Pioglitazone Regulates Chondrocyte Metabolism and Attenuates Osteoarthritis by Activating Peroxisome Proliferator-Activated Receptor Gamma

Osteoarthritis presents a significant clinical challenge due to its high prevalence and the resultant impairment of patients' motor function. Osteoarthritic chondrocytes are characterised by inflammation and metabolic disturbances. Pioglitazone, an agonist of peroxisome proliferator-activated receptor γ (PPAR-γ), has been demonstrated to exert anti-inflammatory effects across various diseases. This study aims to investigate the potential protective effects of Pioglitazone on osteoarthritic chondrocytes. An in vitro chondrocyte inflammation model was established utilising IL-1β. The impact of Pioglitazone on chondrocyte inflammation and extracellular matrix synthesis was evaluated through enzyme-linked immunosorbent assay, immunofluorescence staining and Alcian blue staining. The affinity of Pioglitazone for PPAR-γ was investigated using molecular docking techniques. Alterations in chondrocyte glycolysis and oxidative phosphorylation were examined using the Seahorse XF Analyser, and the influence of Pioglitazone on glucose uptake and the mitochondrial electron transport chain was further analysed.

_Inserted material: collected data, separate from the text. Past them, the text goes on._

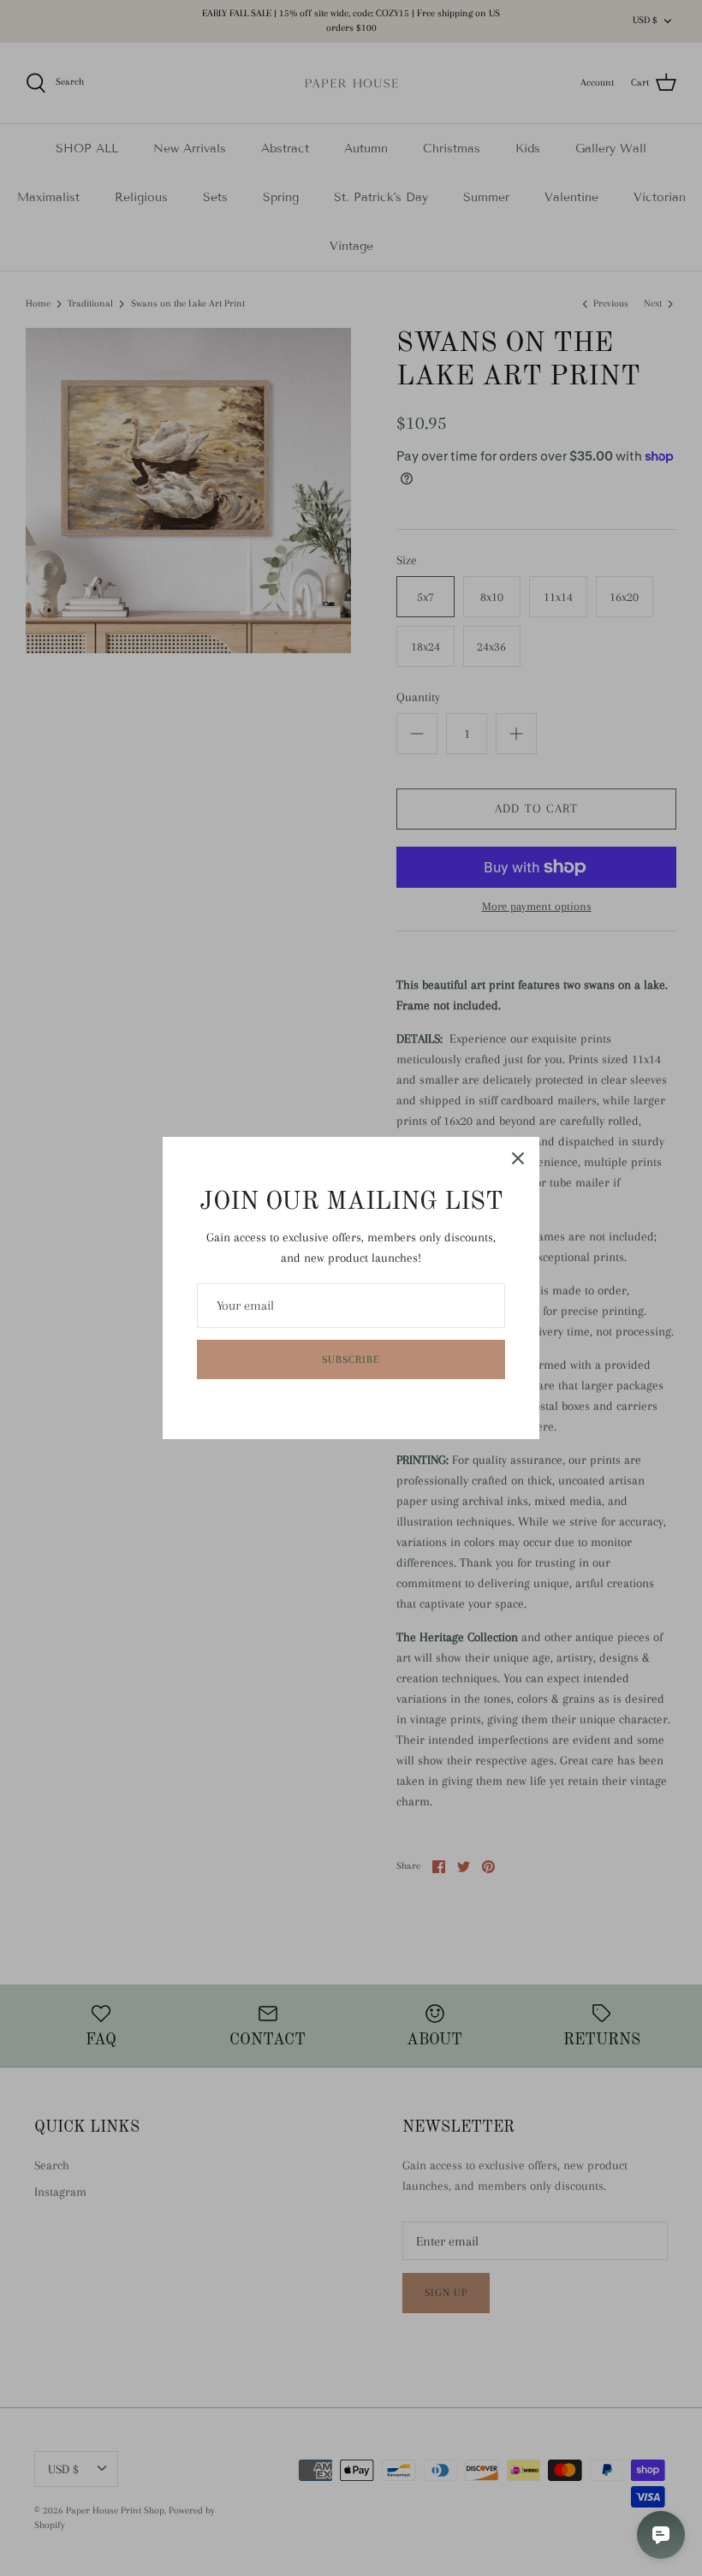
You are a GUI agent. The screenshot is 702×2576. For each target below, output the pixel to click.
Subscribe (351, 1359)
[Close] (518, 1158)
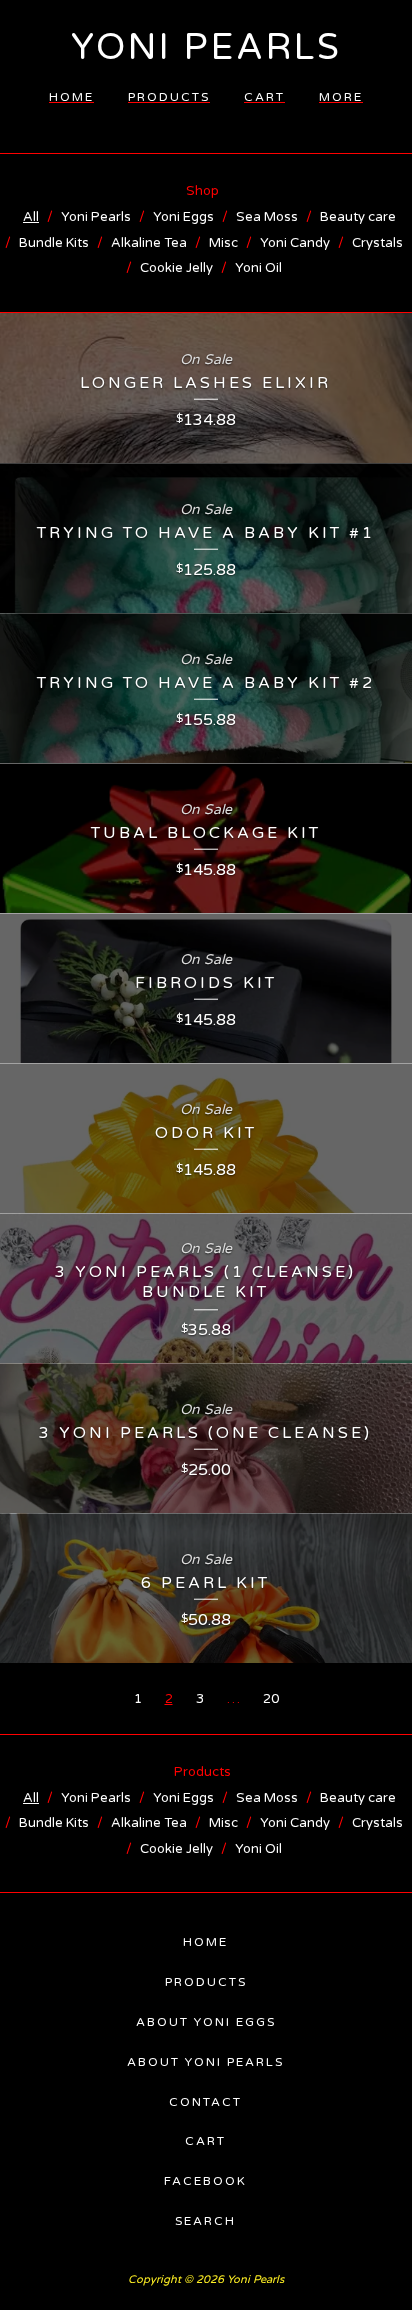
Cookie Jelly (176, 268)
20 (271, 1699)
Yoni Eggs (183, 217)
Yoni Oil (258, 268)
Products (169, 97)
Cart (264, 97)
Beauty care (358, 217)
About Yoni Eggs (206, 2022)
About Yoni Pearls (205, 2062)
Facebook (205, 2181)
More (341, 97)
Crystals (377, 243)
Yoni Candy (295, 243)
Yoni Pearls (206, 47)
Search (205, 2221)
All (31, 217)
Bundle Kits (54, 243)
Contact (205, 2102)
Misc (223, 243)
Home (71, 97)
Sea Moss (267, 217)
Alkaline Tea (149, 243)
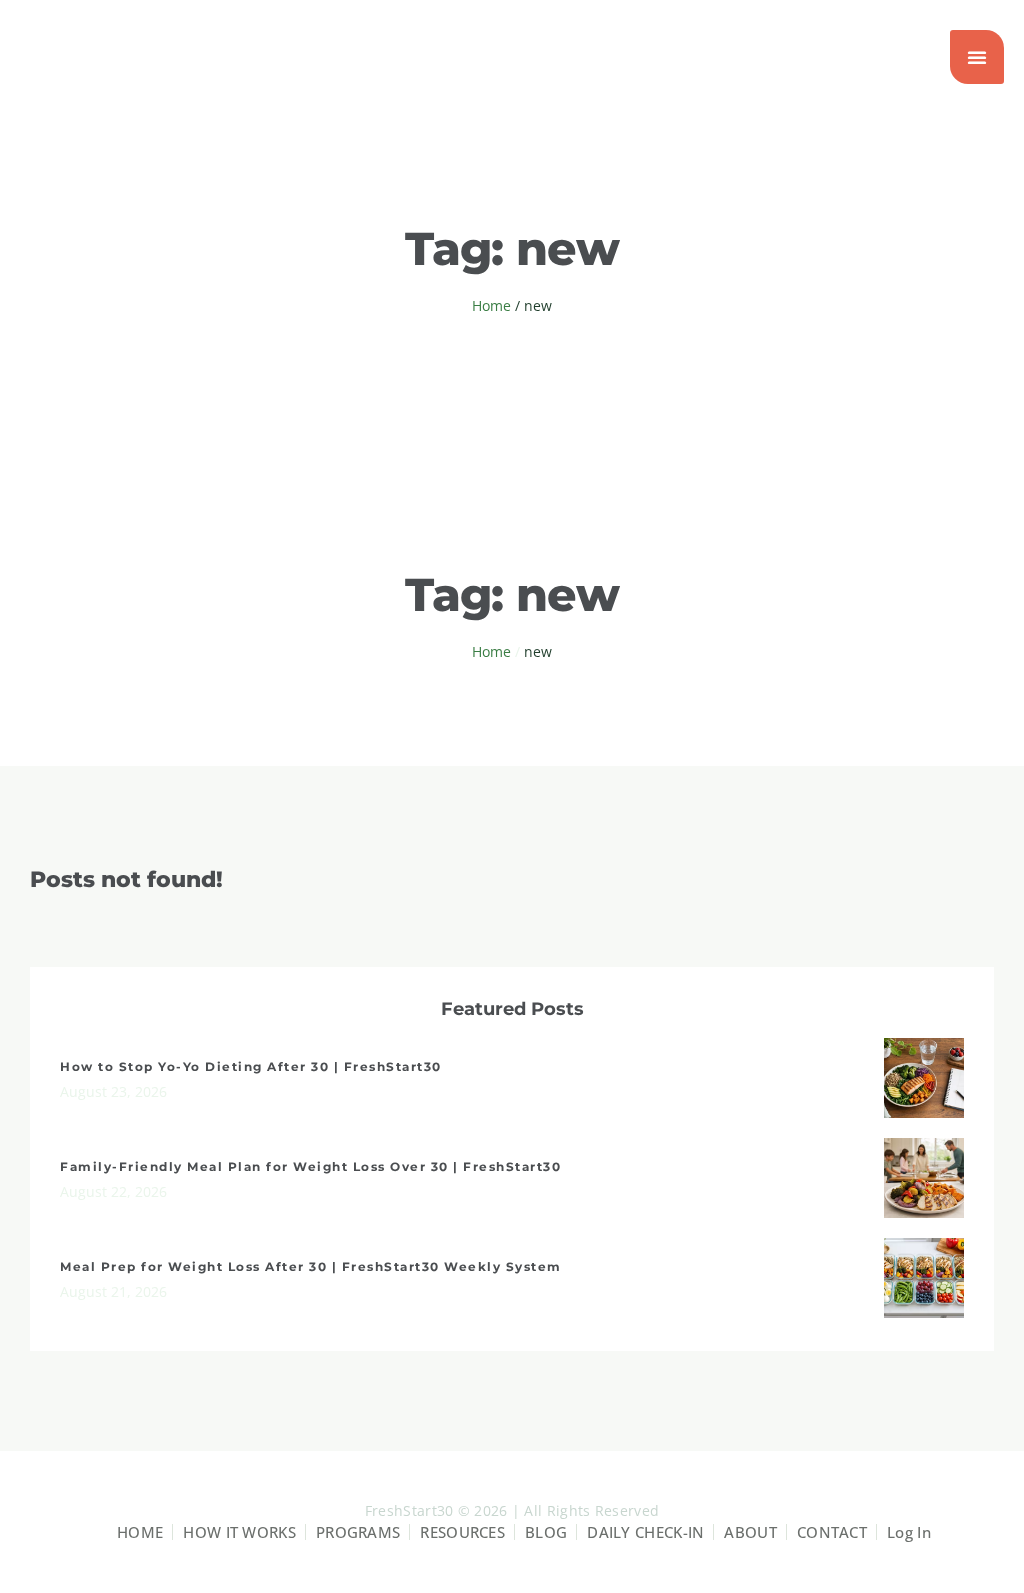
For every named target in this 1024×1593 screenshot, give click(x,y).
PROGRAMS (358, 1532)
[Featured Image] (924, 1078)
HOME (140, 1532)
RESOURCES (462, 1532)
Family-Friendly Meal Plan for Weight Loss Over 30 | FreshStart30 (310, 1166)
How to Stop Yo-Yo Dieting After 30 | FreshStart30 (251, 1066)
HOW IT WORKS (239, 1532)
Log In (909, 1532)
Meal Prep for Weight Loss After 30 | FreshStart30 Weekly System (311, 1266)
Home (491, 305)
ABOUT (750, 1532)
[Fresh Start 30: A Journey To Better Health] (120, 57)
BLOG (546, 1532)
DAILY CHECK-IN (645, 1532)
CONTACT (832, 1532)
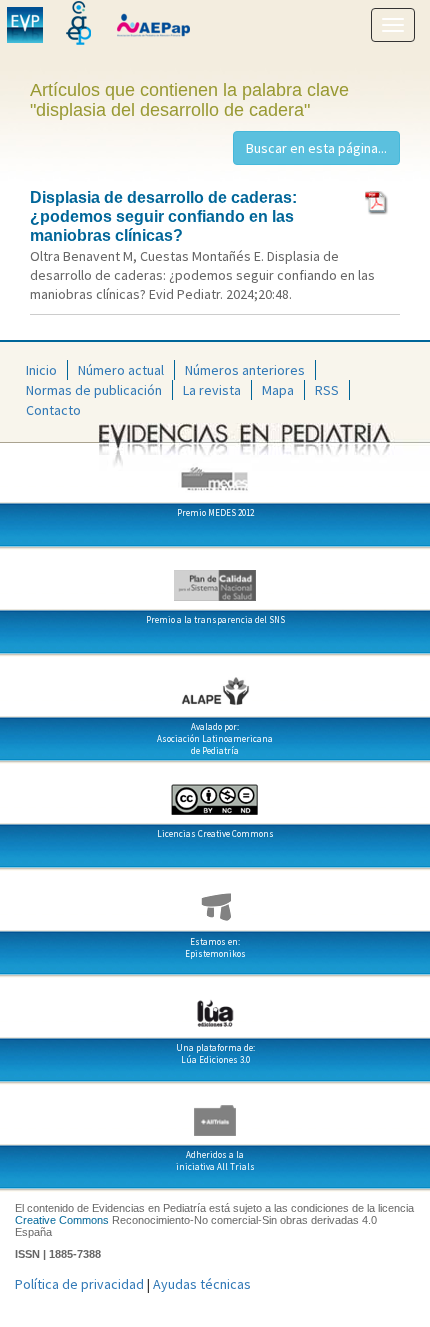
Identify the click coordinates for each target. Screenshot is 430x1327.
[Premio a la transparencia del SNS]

Pioglitazone was gavaged in a mouse OA model established by anterior cruciate ligament transection to evaluate the therapeutic efficacy of Pioglitazone. Our findings indicate that Pioglitazone mitigates chondrocyte inflammation and osteoarthritis in murine models by inhibiting the expression of inflammatory mediators such as TNF-α, IL-6 and PGE2, and by preventing the degradation of aggrecan and collagen II. Furthermore, Pioglitazone significantly upregulated the expression of glucose transporter 1 and stabilised the mitochondrial proton delivery chain in a PPAR-γ-dependent manner, thereby enhancing chondrocyte glucose uptake, glycolysis, and oxidative phosphorylation. These effects were partially reversed by the PPAR-γ antagonist GW9662. Pioglitazone can confer chondroprotective benefits in osteoarthritis by activating PPAR-γ.